Elle baisse les yeux sur ses mains fines et pâles qui reposent croisées sur la table. Elle hausse les épaules, avant d'admettre :
- Non, t'as raison.
- Voilà. Je ne le défends pas forcément, c'est juste que je ne supporte pas ce genre d'injustice. Il aurait pu tuer Liam, mais il ne l'a pas fait. Tu ne me sortiras pas de la tête qu'il l'a bien cherché.
Je bois une gorgée de ma boisson avant de tendre la main pour la poser sur celle de Lily.

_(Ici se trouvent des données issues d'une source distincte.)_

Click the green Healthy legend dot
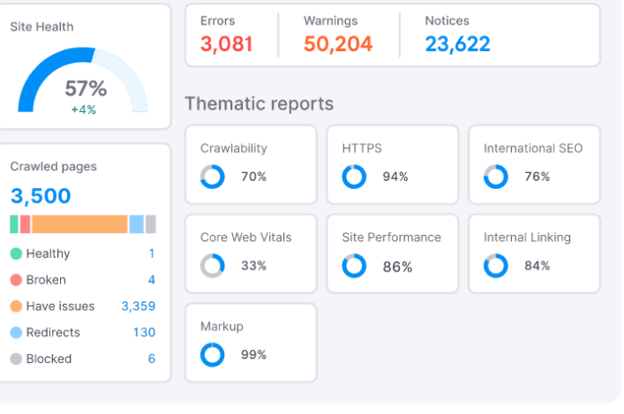Viewport: 624px width, 414px height. 16,254
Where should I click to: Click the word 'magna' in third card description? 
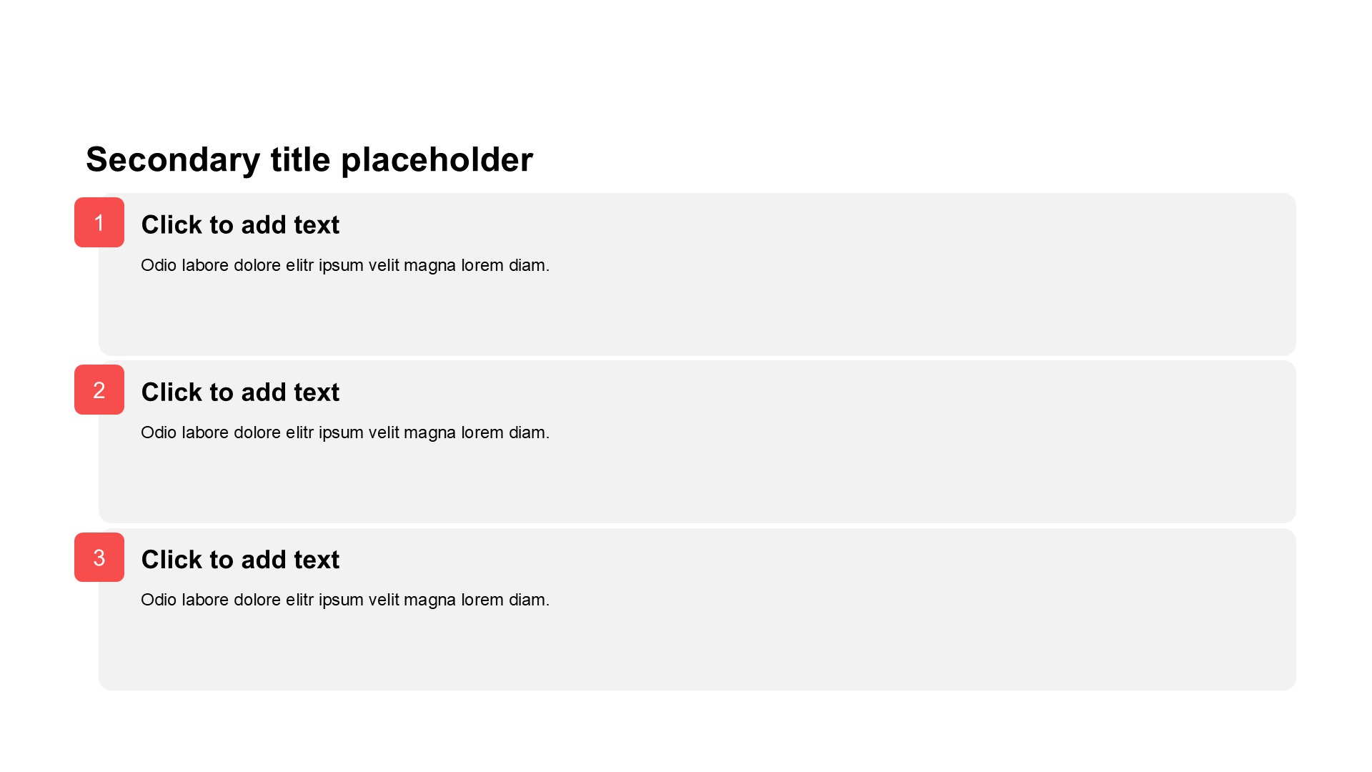429,600
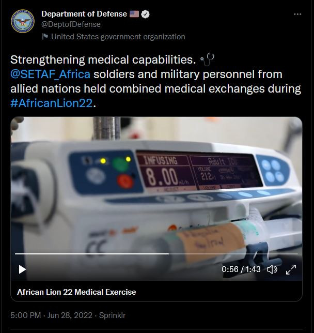Click the Department of Defense profile avatar
The width and height of the screenshot is (314, 333).
point(22,21)
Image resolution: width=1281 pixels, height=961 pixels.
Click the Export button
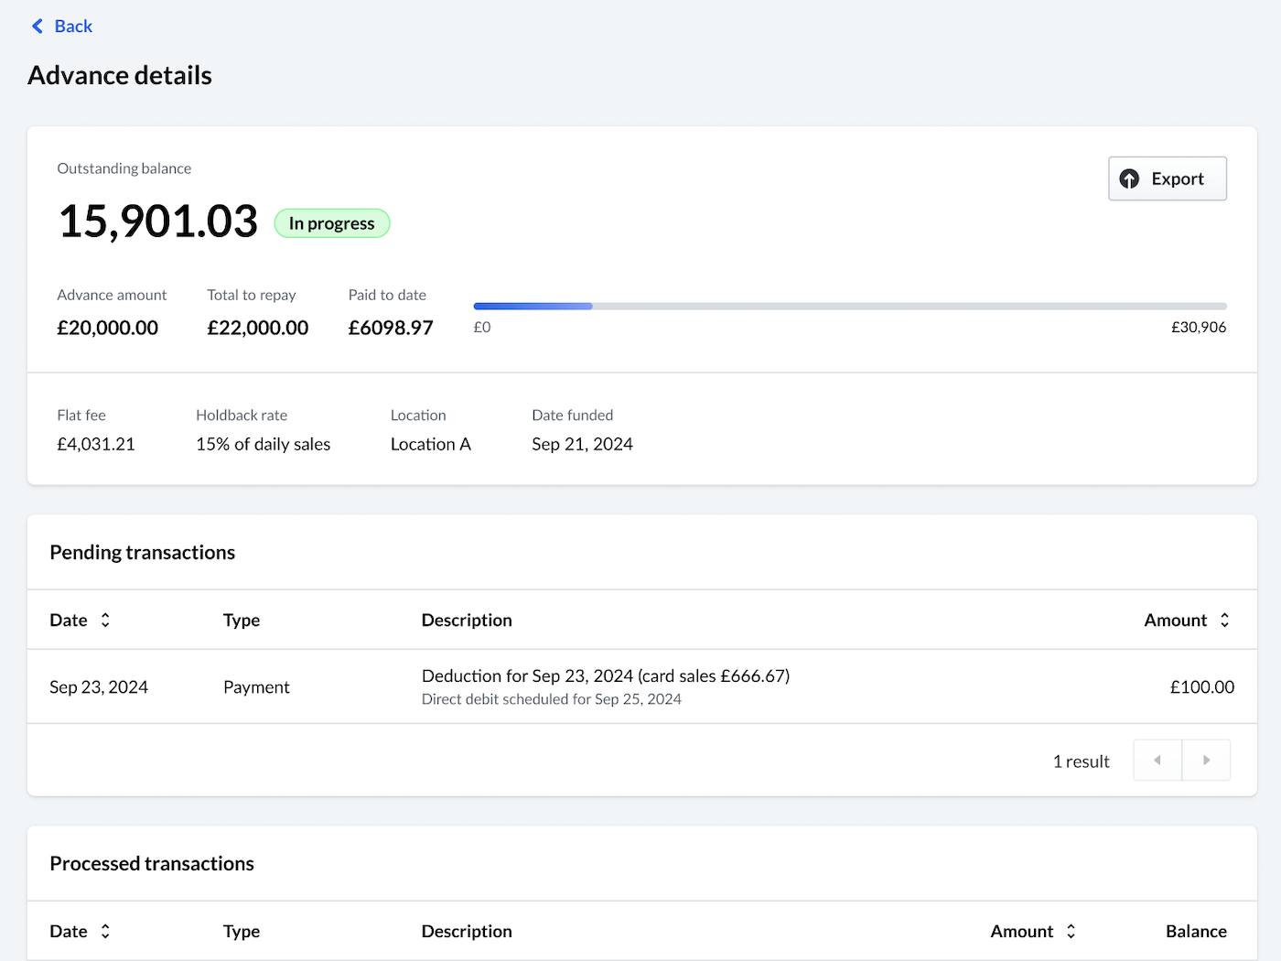(x=1168, y=178)
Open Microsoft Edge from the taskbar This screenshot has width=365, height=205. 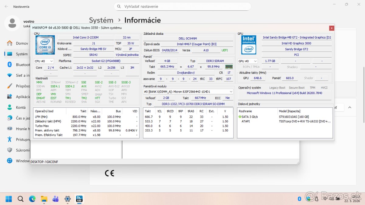32,199
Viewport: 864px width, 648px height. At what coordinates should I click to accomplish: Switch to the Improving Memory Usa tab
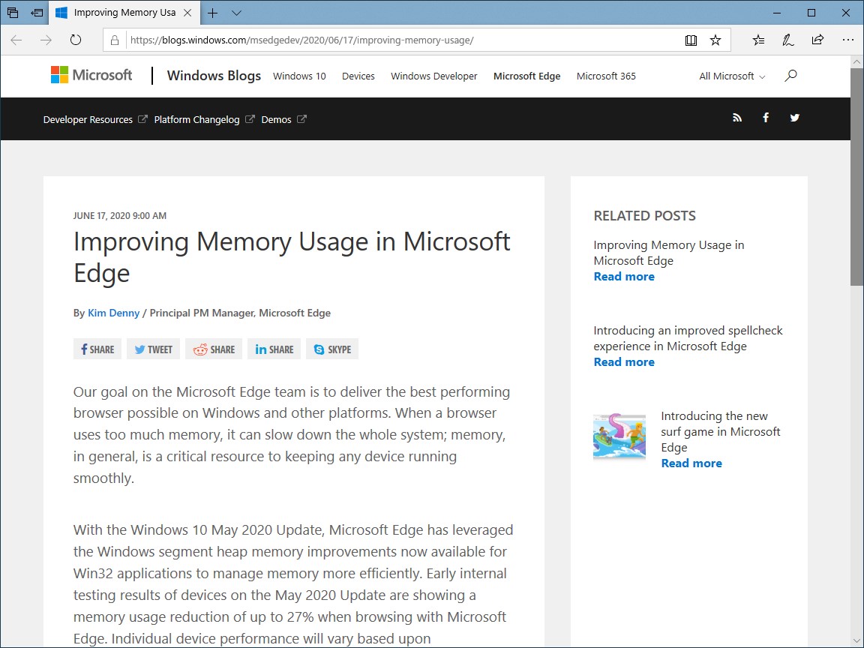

J'en caresse le dos avec mon pouce, tandis qu'un serveur s'approche d'elle pour prendre sa commande : elle lui demande un chocolat chaud.
- Désolée, Evan, j'ai été nulle.
- Je ne t'en ai pas voulu d'avoir une opinion différente de la mienne, tu sais. Après tout, tu penses ce que tu veux. Je t'en ai juste voulu de ne pas être capable de m'entendre.
- Je sais. Je comprends.
Je la regarde sans rien dire, attendant qu'elle lève les yeux de ses mains. Elle le fait enfin lorsqu'on dépose son chocolat chaud devant elle. Son regard croise le mien et, adorable, elle me sourit.
- Tu m'as trop manqué.
- Toi aussi.
On se serre dans les bras rapidement par dessus la table. Je le pense vraiment : elle m'a manqué. Je m'ennuyais d'elle au lycée, le soir sur facebook à nous partager des conneries et à l'hôpital avec Abby.
- Au fait ! , s'exclame-t-elle. Cody organise une fête chez lui pour le réveillon. Tu viendras ?
Je me mordille nerveusement l'intérieur de la joue : la dernière fois que je suis allé dans une fête, j'ai fini stone à cause de space-brownie et j'ai embrassé le quarterback de l'équipe de foot alors que je n'étais même pas out.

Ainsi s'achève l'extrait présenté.